[Records from a data source]
------------------------------------------------------------
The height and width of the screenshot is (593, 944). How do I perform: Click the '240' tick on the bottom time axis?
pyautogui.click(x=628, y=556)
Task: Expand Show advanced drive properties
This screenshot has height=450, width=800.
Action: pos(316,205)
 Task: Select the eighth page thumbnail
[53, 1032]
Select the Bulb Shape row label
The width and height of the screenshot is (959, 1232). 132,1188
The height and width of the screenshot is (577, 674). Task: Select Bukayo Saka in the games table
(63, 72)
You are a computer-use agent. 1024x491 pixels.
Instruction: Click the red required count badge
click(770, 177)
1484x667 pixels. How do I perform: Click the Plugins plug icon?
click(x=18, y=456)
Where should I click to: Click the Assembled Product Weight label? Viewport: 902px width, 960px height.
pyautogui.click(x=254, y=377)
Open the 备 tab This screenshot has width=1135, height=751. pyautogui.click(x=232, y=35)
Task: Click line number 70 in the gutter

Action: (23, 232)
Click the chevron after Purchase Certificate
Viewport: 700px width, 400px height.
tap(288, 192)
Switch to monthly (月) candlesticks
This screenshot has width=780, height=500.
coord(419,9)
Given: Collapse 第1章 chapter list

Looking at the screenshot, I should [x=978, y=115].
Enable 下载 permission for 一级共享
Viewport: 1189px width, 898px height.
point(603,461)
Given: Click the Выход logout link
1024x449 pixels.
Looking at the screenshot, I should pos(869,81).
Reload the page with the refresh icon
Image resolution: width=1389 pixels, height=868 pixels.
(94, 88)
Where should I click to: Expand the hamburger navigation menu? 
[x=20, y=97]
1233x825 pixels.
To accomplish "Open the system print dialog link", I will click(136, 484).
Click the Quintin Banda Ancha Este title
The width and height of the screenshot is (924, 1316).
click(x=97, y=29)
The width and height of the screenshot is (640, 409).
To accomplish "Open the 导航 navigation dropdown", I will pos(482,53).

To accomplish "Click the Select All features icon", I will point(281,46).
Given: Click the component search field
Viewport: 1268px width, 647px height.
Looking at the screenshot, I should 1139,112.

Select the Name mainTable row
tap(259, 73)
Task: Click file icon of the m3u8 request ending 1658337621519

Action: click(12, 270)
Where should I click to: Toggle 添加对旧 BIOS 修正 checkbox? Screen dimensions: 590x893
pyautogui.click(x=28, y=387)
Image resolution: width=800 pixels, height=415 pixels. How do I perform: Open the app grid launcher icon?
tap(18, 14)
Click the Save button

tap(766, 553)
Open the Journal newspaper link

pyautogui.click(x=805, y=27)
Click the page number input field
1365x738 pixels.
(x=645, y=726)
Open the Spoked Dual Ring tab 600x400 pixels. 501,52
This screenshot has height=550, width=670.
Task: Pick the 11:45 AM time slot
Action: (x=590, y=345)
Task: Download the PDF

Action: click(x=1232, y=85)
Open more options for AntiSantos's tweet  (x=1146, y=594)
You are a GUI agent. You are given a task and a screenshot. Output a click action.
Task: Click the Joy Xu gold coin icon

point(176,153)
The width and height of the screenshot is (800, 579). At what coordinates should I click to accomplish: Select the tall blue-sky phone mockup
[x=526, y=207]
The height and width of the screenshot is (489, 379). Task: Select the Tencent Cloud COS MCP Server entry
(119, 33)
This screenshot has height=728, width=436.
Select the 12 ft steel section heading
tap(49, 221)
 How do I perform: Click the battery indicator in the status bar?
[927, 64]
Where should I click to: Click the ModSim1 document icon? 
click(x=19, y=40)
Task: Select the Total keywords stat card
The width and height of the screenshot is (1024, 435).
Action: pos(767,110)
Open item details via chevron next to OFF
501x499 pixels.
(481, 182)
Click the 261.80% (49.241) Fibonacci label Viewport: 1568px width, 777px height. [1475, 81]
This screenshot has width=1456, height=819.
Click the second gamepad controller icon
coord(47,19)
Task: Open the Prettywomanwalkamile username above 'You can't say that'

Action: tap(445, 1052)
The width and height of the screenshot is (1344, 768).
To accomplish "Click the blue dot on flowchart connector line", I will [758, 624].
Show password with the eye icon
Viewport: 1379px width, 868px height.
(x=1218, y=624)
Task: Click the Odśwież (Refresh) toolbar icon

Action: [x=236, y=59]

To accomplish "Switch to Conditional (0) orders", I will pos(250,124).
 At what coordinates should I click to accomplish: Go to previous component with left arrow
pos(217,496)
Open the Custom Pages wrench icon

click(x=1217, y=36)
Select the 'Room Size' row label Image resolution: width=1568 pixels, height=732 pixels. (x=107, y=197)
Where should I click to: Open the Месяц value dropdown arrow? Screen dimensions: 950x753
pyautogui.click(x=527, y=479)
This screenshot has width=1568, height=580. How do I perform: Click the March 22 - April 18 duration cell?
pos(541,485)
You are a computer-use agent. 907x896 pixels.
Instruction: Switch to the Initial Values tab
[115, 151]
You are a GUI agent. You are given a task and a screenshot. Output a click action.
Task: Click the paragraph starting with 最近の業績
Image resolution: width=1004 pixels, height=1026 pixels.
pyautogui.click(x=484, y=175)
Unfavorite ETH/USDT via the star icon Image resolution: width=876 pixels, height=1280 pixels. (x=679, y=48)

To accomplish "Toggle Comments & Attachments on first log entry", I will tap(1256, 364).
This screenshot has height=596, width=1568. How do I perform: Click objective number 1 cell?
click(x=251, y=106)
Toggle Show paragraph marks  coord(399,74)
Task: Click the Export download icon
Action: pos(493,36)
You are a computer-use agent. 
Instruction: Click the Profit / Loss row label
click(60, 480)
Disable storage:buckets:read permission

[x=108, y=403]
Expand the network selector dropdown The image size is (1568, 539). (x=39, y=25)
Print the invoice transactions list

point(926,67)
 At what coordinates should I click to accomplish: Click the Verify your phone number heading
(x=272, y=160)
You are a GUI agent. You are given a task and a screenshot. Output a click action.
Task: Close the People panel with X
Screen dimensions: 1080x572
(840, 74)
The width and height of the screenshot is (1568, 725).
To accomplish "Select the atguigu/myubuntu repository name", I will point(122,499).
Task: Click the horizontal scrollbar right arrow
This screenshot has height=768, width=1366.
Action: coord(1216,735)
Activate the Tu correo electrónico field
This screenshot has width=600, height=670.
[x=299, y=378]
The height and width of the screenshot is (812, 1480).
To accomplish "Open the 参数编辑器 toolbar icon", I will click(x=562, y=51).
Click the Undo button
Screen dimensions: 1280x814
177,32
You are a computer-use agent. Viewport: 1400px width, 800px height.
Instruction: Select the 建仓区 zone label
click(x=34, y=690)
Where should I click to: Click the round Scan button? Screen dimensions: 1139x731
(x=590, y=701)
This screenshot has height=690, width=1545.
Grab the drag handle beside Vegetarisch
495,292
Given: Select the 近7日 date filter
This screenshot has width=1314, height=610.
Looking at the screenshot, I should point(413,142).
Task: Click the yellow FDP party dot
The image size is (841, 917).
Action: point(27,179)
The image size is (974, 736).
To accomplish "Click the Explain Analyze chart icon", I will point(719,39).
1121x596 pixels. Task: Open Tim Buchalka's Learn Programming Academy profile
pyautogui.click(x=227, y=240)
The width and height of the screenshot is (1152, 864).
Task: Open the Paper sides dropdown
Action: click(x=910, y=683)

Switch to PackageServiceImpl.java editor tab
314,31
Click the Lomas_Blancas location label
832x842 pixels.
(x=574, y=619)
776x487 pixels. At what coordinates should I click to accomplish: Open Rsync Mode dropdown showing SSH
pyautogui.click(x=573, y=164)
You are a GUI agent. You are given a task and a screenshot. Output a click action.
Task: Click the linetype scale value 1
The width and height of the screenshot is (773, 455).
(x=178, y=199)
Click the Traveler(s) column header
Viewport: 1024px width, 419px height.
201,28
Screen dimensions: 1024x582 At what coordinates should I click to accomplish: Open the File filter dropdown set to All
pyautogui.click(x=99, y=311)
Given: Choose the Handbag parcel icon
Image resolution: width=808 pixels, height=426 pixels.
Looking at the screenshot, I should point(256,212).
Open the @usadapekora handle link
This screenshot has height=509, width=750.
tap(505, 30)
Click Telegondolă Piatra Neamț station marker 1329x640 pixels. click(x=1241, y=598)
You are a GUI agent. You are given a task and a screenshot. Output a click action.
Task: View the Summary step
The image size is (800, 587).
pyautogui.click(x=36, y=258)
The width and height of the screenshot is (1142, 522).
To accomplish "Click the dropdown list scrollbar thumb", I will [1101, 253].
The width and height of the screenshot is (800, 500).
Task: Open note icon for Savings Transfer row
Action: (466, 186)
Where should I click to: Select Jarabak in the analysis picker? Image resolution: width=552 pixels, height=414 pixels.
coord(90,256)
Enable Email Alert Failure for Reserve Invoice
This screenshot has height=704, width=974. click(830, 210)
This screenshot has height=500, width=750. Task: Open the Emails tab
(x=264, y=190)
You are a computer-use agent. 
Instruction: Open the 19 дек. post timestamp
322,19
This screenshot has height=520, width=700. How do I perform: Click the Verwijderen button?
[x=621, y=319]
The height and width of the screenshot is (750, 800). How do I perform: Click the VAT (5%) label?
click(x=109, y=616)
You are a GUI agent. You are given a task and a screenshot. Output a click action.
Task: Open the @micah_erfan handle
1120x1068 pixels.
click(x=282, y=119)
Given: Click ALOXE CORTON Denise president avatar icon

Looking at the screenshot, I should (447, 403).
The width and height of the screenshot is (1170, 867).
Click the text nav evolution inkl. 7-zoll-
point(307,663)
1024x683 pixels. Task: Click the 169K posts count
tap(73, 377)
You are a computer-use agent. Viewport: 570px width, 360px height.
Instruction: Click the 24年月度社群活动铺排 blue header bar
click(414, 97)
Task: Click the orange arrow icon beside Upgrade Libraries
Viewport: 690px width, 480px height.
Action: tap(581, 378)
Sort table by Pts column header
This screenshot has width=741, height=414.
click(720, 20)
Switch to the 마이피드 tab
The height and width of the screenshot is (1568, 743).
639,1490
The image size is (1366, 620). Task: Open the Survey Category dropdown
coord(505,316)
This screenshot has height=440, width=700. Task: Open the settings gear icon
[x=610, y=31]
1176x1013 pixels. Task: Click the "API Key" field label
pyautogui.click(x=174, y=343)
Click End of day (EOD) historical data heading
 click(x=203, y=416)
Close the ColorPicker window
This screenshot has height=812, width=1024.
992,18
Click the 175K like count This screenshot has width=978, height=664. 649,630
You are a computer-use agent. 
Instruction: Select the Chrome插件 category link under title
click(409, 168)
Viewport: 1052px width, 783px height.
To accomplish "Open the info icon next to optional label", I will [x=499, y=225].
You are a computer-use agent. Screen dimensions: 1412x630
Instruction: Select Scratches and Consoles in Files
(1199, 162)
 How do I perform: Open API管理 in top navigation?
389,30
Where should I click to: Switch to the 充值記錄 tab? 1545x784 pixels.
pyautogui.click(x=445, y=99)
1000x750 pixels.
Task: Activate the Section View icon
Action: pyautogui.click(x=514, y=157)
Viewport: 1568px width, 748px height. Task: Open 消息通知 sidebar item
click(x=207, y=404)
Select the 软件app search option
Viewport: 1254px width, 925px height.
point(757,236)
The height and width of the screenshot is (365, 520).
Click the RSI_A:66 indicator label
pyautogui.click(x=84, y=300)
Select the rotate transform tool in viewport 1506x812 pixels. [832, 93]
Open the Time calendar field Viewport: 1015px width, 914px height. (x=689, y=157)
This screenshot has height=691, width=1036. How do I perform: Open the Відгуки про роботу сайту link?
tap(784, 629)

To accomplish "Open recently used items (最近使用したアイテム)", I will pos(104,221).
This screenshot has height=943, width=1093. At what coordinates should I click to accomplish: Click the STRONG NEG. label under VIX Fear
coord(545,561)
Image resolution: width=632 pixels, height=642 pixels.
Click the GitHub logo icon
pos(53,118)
------------------------------------------------------------
### Goal of the exercise
Those lines above that contain the string "Close" should be returned.

### Exercise response
Task: Close the People panel with X
Close the ColorPicker window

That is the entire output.